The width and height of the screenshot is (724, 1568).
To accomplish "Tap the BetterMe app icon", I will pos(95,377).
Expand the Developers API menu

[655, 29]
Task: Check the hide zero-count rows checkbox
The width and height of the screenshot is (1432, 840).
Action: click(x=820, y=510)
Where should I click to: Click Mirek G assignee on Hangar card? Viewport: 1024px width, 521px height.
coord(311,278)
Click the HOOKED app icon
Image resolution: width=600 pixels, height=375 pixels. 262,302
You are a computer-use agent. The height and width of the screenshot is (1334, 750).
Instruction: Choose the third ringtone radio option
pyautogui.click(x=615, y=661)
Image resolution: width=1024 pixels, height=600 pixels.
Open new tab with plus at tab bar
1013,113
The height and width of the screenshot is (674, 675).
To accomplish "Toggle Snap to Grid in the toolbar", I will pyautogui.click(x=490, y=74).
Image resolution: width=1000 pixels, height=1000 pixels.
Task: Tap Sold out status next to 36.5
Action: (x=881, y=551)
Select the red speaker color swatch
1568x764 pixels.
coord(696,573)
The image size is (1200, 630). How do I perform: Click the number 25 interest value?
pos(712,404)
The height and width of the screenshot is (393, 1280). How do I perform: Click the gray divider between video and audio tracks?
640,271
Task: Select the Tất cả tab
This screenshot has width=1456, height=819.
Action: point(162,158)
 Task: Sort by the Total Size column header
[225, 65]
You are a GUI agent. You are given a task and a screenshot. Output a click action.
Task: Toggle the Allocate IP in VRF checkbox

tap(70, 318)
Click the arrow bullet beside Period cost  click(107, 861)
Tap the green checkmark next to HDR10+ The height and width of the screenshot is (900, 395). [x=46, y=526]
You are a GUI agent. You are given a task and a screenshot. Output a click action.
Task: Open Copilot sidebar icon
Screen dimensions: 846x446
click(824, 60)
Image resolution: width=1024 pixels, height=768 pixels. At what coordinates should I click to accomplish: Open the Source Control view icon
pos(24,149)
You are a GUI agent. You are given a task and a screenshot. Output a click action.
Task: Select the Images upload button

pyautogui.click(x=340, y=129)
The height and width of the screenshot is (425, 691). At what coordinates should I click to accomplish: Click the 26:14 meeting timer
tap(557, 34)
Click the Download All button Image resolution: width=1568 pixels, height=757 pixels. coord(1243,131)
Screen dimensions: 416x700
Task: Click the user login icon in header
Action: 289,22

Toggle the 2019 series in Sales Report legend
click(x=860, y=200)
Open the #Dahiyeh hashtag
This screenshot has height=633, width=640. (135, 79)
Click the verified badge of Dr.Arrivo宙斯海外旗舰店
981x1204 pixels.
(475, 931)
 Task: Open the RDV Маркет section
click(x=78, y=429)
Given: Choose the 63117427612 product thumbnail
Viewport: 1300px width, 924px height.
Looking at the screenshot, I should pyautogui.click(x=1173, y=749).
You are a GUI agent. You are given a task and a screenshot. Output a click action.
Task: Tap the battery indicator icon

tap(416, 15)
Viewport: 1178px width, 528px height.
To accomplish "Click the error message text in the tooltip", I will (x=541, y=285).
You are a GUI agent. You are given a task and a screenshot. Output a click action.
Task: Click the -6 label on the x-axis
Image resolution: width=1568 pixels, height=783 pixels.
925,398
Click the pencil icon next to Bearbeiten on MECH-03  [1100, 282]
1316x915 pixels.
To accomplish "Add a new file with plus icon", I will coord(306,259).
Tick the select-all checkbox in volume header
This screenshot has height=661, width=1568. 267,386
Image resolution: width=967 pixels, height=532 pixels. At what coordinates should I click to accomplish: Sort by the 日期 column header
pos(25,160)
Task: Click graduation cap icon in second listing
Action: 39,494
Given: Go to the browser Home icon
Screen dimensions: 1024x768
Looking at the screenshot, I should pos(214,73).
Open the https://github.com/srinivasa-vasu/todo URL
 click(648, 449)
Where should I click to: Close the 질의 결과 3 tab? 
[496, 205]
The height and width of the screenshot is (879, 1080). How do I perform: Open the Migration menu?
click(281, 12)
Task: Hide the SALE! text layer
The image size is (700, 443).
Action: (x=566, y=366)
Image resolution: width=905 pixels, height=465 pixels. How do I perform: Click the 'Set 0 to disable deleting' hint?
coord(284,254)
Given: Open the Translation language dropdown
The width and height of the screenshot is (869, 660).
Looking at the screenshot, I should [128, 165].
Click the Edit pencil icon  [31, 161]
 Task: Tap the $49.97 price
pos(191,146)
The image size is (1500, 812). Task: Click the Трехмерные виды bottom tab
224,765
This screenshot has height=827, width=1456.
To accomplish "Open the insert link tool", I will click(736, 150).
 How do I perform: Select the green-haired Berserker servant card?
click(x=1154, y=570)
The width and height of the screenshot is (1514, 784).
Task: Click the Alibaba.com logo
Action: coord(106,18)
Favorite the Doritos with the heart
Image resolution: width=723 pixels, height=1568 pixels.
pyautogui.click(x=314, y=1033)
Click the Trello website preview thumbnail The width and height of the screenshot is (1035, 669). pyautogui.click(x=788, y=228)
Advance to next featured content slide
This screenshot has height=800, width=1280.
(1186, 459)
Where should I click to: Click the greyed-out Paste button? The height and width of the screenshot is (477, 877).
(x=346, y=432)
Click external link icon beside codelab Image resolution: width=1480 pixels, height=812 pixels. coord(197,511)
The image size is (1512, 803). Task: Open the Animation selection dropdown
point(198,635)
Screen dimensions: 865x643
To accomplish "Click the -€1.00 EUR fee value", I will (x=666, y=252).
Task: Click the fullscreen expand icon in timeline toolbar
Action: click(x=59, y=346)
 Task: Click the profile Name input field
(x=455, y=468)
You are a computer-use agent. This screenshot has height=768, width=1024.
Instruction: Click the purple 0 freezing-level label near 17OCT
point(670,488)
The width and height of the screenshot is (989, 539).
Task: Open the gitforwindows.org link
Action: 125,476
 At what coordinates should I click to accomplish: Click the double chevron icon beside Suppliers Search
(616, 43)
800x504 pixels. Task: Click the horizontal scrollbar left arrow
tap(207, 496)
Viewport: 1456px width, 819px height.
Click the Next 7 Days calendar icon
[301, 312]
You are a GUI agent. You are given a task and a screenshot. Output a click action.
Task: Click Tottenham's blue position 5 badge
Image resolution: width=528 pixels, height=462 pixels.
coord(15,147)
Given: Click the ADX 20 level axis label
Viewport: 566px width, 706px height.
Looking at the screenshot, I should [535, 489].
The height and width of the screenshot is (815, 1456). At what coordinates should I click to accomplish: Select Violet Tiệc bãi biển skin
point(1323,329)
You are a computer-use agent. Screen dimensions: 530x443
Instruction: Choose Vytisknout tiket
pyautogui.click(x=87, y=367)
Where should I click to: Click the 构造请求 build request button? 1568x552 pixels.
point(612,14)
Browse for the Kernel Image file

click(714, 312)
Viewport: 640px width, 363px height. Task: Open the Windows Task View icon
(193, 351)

▸ **Work to complete**
Working from the material above, retype exactly the lines from the one with "Screen dimensions: 1024x768" through the one with "Screen dimensions: 865x643", both included, and only those lines.

▸ **Response for this exercise**
Screen dimensions: 1024x768
Looking at the screenshot, I should pos(214,73).
Open the https://github.com/srinivasa-vasu/todo URL
 click(648, 449)
Where should I click to: Close the 질의 결과 3 tab? 
[496, 205]
The height and width of the screenshot is (879, 1080). How do I perform: Open the Migration menu?
click(281, 12)
Task: Hide the SALE! text layer
The image size is (700, 443).
Action: (x=566, y=366)
Image resolution: width=905 pixels, height=465 pixels. How do I perform: Click the 'Set 0 to disable deleting' hint?
coord(284,254)
Given: Open the Translation language dropdown
The width and height of the screenshot is (869, 660).
Looking at the screenshot, I should [128, 165].
Click the Edit pencil icon  [31, 161]
 Task: Tap the $49.97 price
pos(191,146)
The image size is (1500, 812). Task: Click the Трехмерные виды bottom tab
224,765
This screenshot has height=827, width=1456.
To accomplish "Open the insert link tool", I will click(736, 150).
 How do I perform: Select the green-haired Berserker servant card?
click(x=1154, y=570)
The width and height of the screenshot is (1514, 784).
Task: Click the Alibaba.com logo
Action: coord(106,18)
Favorite the Doritos with the heart
Image resolution: width=723 pixels, height=1568 pixels.
pyautogui.click(x=314, y=1033)
Click the Trello website preview thumbnail The width and height of the screenshot is (1035, 669). pyautogui.click(x=788, y=228)
Advance to next featured content slide
This screenshot has height=800, width=1280.
(1186, 459)
Where should I click to: Click the greyed-out Paste button? The height and width of the screenshot is (477, 877).
(x=346, y=432)
Click external link icon beside codelab Image resolution: width=1480 pixels, height=812 pixels. coord(197,511)
The image size is (1512, 803). Task: Open the Animation selection dropdown
point(198,635)
Screen dimensions: 865x643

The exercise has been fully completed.